#### SOURCE EXTRACT ####

Vitamin D has a bigger impact on the skin, hair, and nails than you may even know. It's key to maintaining healthy skin, supporting thick and strong hair and nails, and keeping aging skin glowing. But knowing how much you actually need and how to get it can be tricky.
As a Dermatologist, patients ask me this question all the time: How much vitamin D do I need?
In reality, it depends. A general recommendation is that healthy adults take 2,000 IU (or 50 mg) of vitamin D daily. This value is also dependent on how much sun exposure one has throughout the day and certain risk factors that may prevent the absorption or production of vitamin D.
Benefits of Vitamin D
Soaking up some vitamin D can feel good—and it has so many benefits for your overall health. Vitamin D is a fat-soluble micronutrient that boasts anti-microbial, anti-inflammatory, and anti-proliferative effects in cells and tissues.
This means that vitamin D is essential to healthy wound healing, reducing inflammation, lowering risks of autoimmune disease, and even tackling hair loss. Those with a low vitamin D level may experience slower healing.

####

* QUESTIONS
a) Print the part of the vitamin D text starting at "Vitamin D has" and ending at "cells and tissues.".
b) Turn the paragraph of the vitamin D text that begins "Vitamin D has a bigger impact" into a short list of its main points.

#### GIVEN RECORDS ####

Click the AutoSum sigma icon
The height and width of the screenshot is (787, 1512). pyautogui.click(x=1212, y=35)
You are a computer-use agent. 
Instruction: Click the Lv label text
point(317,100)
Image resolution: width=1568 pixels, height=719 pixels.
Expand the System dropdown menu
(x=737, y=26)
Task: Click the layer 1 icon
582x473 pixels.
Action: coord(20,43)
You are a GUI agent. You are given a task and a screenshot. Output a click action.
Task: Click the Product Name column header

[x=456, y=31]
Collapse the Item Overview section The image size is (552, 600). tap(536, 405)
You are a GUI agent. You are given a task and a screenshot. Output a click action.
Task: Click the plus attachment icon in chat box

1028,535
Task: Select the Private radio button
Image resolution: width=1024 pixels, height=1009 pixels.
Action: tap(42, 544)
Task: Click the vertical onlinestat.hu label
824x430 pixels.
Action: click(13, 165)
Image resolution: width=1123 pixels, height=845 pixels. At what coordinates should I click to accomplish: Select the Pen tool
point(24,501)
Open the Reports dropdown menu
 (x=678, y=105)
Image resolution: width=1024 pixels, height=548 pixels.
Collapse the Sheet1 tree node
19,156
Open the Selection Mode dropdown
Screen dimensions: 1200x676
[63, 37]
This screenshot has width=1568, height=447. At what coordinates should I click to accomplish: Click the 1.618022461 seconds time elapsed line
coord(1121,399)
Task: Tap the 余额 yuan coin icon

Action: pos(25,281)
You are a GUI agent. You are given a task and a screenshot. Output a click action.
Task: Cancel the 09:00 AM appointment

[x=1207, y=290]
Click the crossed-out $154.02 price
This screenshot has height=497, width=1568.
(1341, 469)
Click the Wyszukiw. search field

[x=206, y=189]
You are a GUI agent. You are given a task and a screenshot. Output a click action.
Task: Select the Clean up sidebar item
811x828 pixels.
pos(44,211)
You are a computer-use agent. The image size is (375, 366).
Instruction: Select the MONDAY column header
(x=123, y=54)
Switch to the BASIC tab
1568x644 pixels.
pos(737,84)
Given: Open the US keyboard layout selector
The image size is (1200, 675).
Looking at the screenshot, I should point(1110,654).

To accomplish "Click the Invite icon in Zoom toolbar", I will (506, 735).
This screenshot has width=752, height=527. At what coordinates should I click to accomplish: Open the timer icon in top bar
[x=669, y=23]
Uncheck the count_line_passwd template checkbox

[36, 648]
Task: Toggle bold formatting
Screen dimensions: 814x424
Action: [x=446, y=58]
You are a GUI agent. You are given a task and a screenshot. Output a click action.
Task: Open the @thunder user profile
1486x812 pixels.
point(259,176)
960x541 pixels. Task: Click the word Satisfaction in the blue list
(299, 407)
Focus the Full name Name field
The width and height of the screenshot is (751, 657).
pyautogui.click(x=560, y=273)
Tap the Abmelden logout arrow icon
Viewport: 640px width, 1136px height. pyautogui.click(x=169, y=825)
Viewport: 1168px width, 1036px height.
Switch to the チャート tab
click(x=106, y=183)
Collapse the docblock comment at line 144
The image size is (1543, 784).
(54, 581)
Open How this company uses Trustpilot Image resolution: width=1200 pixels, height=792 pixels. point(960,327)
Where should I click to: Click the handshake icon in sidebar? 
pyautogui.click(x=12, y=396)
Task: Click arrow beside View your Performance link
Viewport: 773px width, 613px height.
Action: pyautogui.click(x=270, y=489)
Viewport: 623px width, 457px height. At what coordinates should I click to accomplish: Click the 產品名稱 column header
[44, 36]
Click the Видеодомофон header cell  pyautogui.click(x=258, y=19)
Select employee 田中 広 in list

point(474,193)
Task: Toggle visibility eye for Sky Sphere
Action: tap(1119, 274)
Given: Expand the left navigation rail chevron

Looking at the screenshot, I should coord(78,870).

####

* EXERCISE SOLUTIONS
a)
Vitamin D has a bigger impact on the skin, hair, and nails than you may even know. It's key to maintaining healthy skin, supporting thick and strong hair and nails, and keeping aging skin glowing. But knowing how much you actually need and how to get it can be tricky.
As a Dermatologist, patients ask me this question all the time: How much vitamin D do I need?
In reality, it depends. A general recommendation is that healthy adults take 2,000 IU (or 50 mg) of vitamin D daily. This value is also dependent on how much sun exposure one has throughout the day and certain risk factors that may prevent the absorption or production of vitamin D.
Benefits of Vitamin D
Soaking up some vitamin D can feel good—and it has so many benefits for your overall health. Vitamin D is a fat-soluble micronutrient that boasts anti-microbial, anti-inflammatory, and anti-proliferative effects in cells and tissues.

b)
- Vitamin D affects the skin, hair, and nails more than you may know.
- It helps keep skin healthy, supports thick and strong hair and nails, and keeps aging skin glowing.
- Knowing how much you need and how to get it can be tricky.